DEADLINE: There is a scene early in the film where Jon Krakauer (Michael Kelly) asks the group going up, “Why?” Did you ever find an answer yourselves?

BEVAN: One of the problems in filmmaking terms, and it was always there, was ‘Why do we care about these people.’ You know, ‘Fuck ‘em, they’re just crazy guys who go up a mountain’ sort of thing, and the whole hubris thing was an issue. Actually, I think it’s a very clever scene that it sort of explains it and it doesn’t explain it. They’re all nice people and they want to do something different in life and there’s an element of the metaphor in the movie for all of our lives which is that you go and do things because you’re alive. That’s the reason for testing yourself. Now, I’m never going to go and test myself on Everest, but I sort of understand the psychology of people who might want to.

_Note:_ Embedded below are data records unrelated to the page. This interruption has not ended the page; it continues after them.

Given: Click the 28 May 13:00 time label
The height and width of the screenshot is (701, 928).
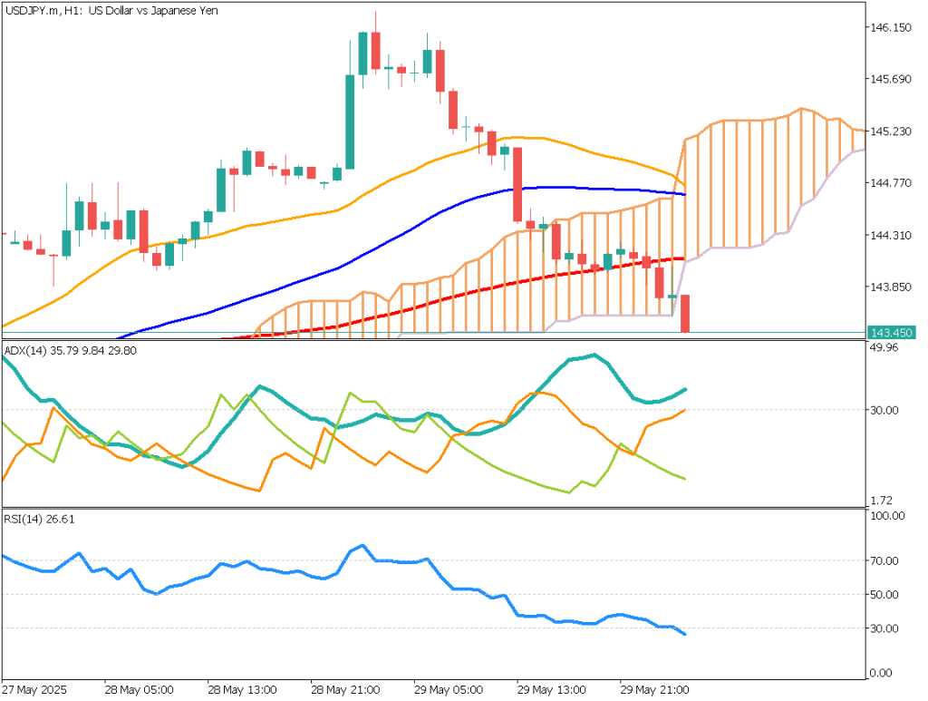Looking at the screenshot, I should (242, 687).
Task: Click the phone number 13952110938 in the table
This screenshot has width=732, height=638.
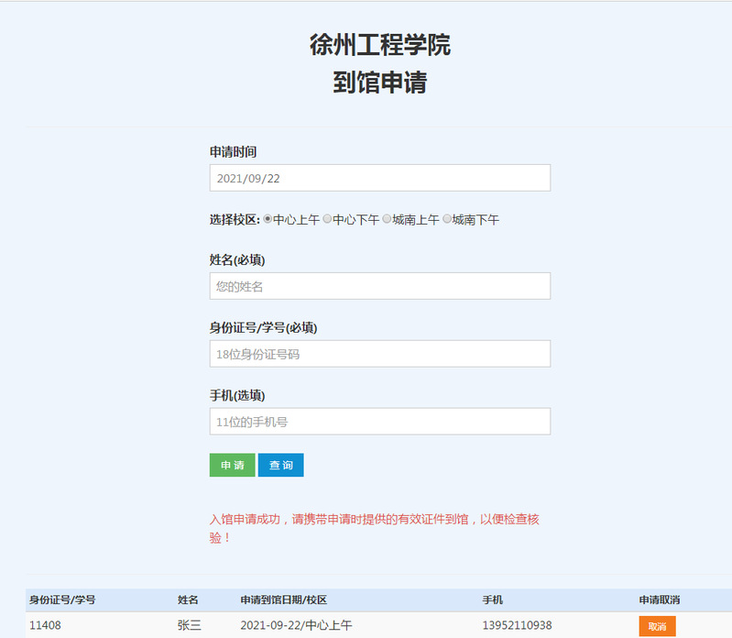Action: coord(517,626)
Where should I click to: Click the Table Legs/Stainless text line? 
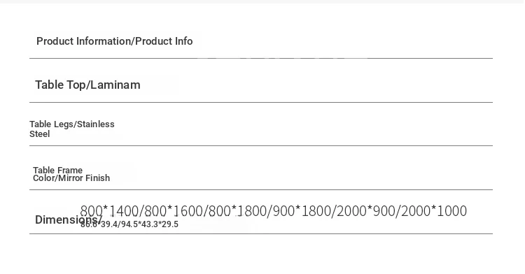tap(72, 124)
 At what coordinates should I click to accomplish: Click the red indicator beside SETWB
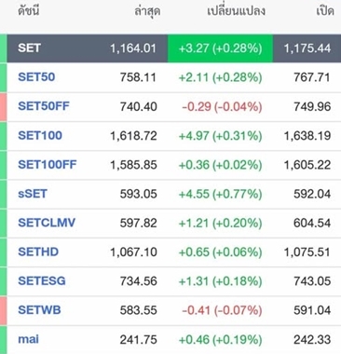(x=3, y=310)
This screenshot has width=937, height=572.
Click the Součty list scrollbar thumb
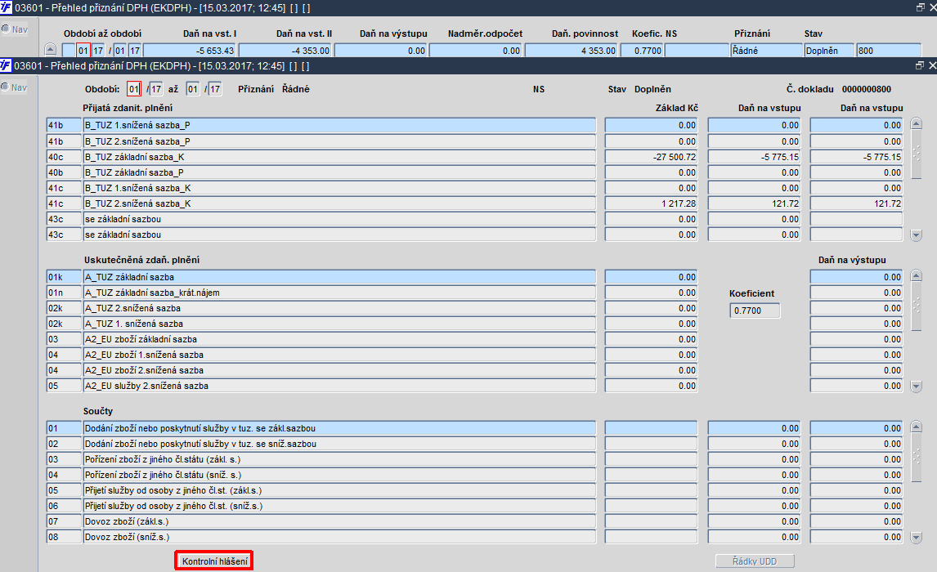pos(916,458)
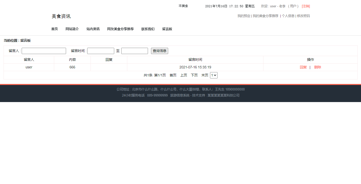361x184 pixels.
Task: Click the 查询信息 search button
Action: point(159,51)
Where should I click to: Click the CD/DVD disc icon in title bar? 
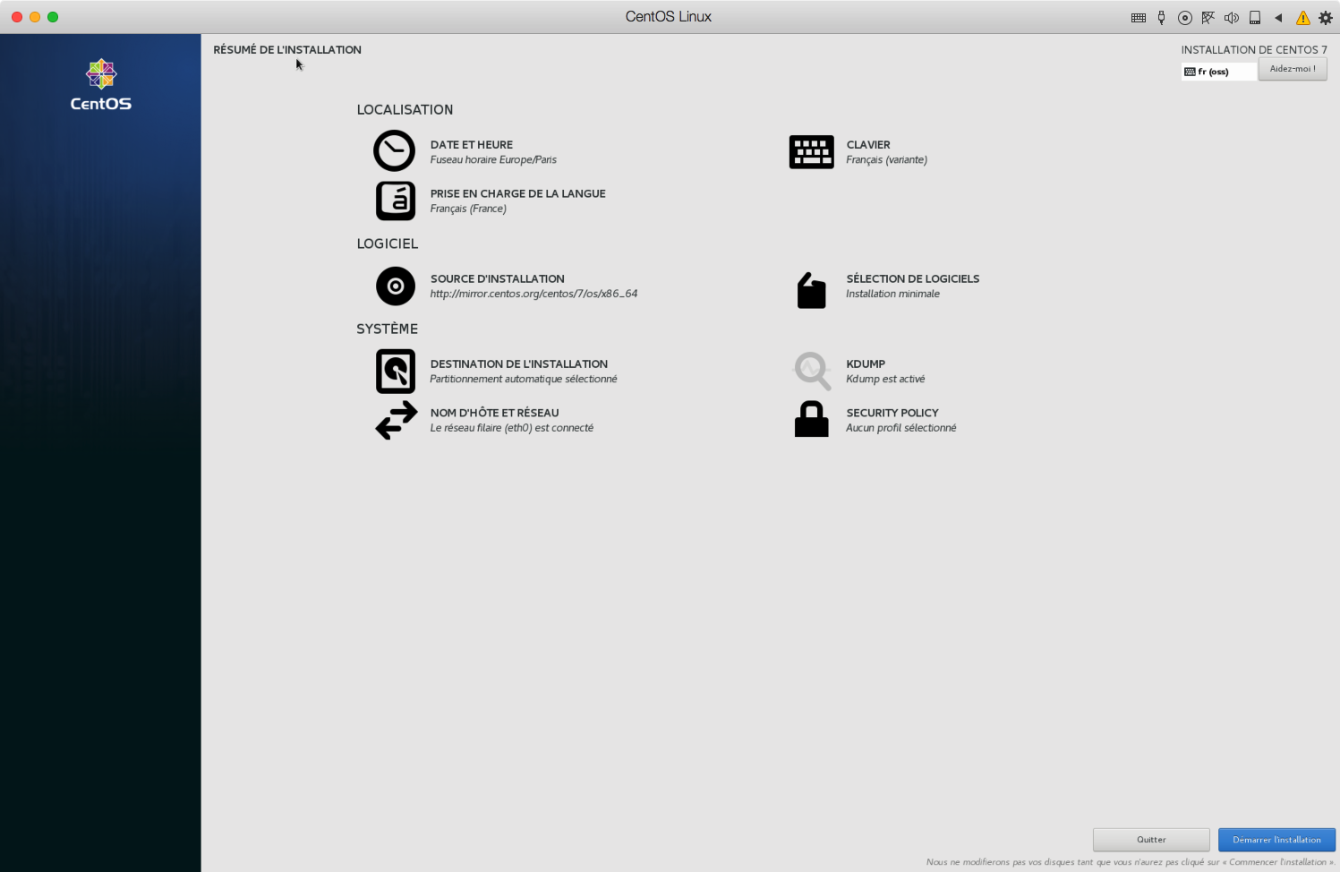point(1184,17)
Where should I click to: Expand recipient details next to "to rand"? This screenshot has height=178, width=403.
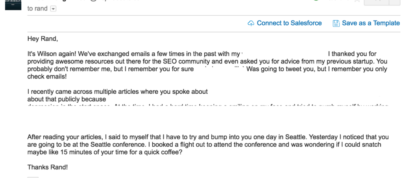pos(53,9)
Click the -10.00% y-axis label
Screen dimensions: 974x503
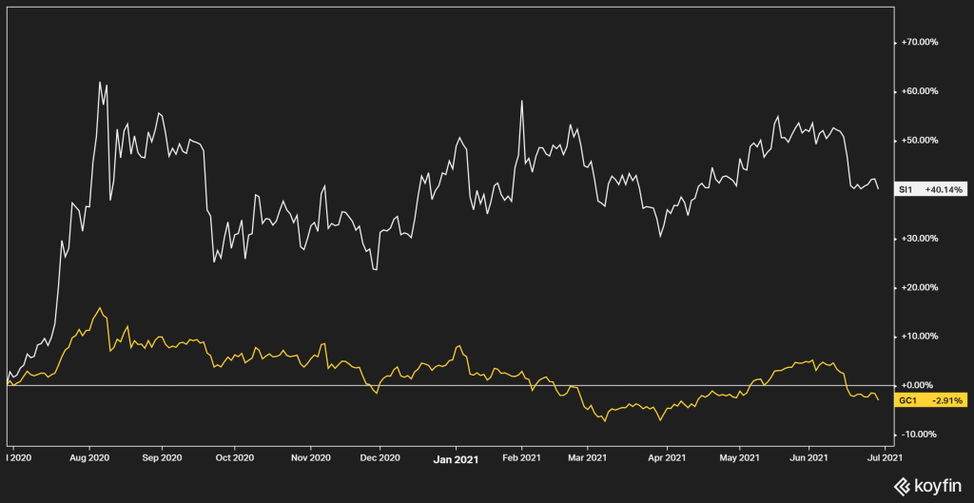[921, 435]
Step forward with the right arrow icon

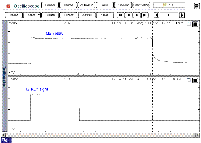click(x=137, y=15)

KORMAKUR: Most climbers really can’t answer this question. I think from my experience — riding through the highlands of Iceland on my horses — you get to know yourself in nature differently than you’ve known yourself in other places. There are all kinds of things that you don’t expect of what you’re made of — it’s almost like you travel back 1,000 years in human development and become like a Neanderthal. It’s not until I started making the movie that I started analyzing my trips. You ride for 14 hours a day in difficult terrain; this is your summer vacation. You go to back to work and you’re totally wasted but energized for the whole winter.

DEADLINE: Tim, you’ve said this is a mixture of a studio film and an indie. With the studios making what you’ve called ‘rollercoaster’ movies, how do you, Working Title, continue to navigate the waters?

BEVAN: There’s room for intelligent popcorn. We’re in a position where we’ve done it a lot before and if anyone is going to be trusted, we’d be one of the handful. I think you just have to be more tenacious than ever. The interesting thing is that these films are being financed by the Cross Creeks and the Waldens and various different financing operations. Let’s hope it works because it’s important for the industry to have people like that around, and it’s dependent upon movies like this finding an audience.